======== Текст для чтения ========

Семья Петра I в 1717: Пётр I, Екатерина, старший сын Алексей Петрович от первой жены, младший двухлетний сын Пётр и дочери Анна и Елизавета.

«Реформы» Петра I разорили Россию, разрушили традиционные ориентиры народной души, раскололи общество на враждебные лагеря. «Пётр не хотел вникнуть в истину, что дух народный составляет нравственное могущество государства, подобно физическому… Сей дух и вера спасли Россию во времена самозванцев: он есть не что иное, как привязанность к своему народному достоинству. Искореняя древние навыки, представляя их смешными, хваля и вводя иностранные, государь России унижал россиян в их собственном сердце. Презрение к самому себе располагает ли человека и гражданина к великим делам?» (Н.М. Карамзин). Попрание национального духа ослабило могущество России. Хвалёная государственная мощь, опираясь на искусственные костыли, нередко оказывалась несостоятельной. «Если Россия до Петра Великого по своей культуре могла считаться чуть ли не самой даровитой и плодовитой продолжательницей Византии, то после Петра Великого, вступив на путь романо-германской “ориентации”, она оказалась в хвосте европейской культуры, на задворках цивилизации» (Н.С. Трубецкой).

======== Исходные данные ========

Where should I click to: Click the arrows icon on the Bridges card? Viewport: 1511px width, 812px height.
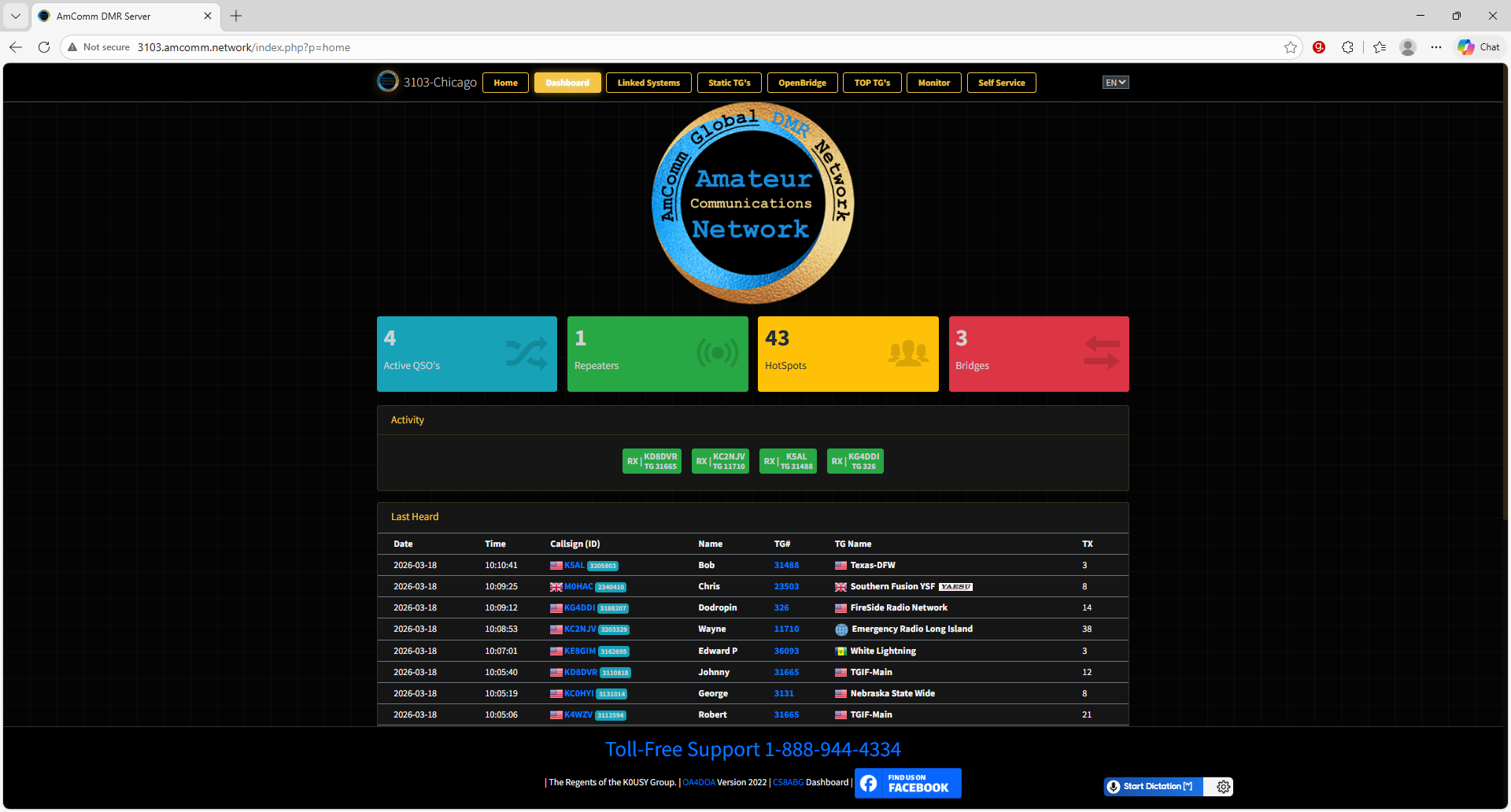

========

→ **Задание**
Продолжите текст о реформах Петра I, начав сразу после его последнего предложения.

→ **Ответ на задание**
Дворянская культура – детище Петра, для дворян отец-основатель был преисполнен добродетелей. Поэтому представители дворянской культуры заблуждались насчёт подлинной исторической роли Петра I. Для многих Пушкин является авторитетным апологетом преобразователя. «Судя по нескольким высказываниям, Пушкин видел революционные черты и в образе Петра Первого. О “революционной голове” Петра упоминается ещё в заметках 1823 года. В заметке “О дворянстве” (1830) эта тема звучит ещё более определённо: “Средства, которыми достигается революция, недостаточны для её закрепления. Пётр I – одновременно и Робеспьер и Наполеон (воплощение революции)”. Однако эта линия практически не развивается ни в художественных произведениях, ни в “Истории Петра”» (Г.А. Анищенко).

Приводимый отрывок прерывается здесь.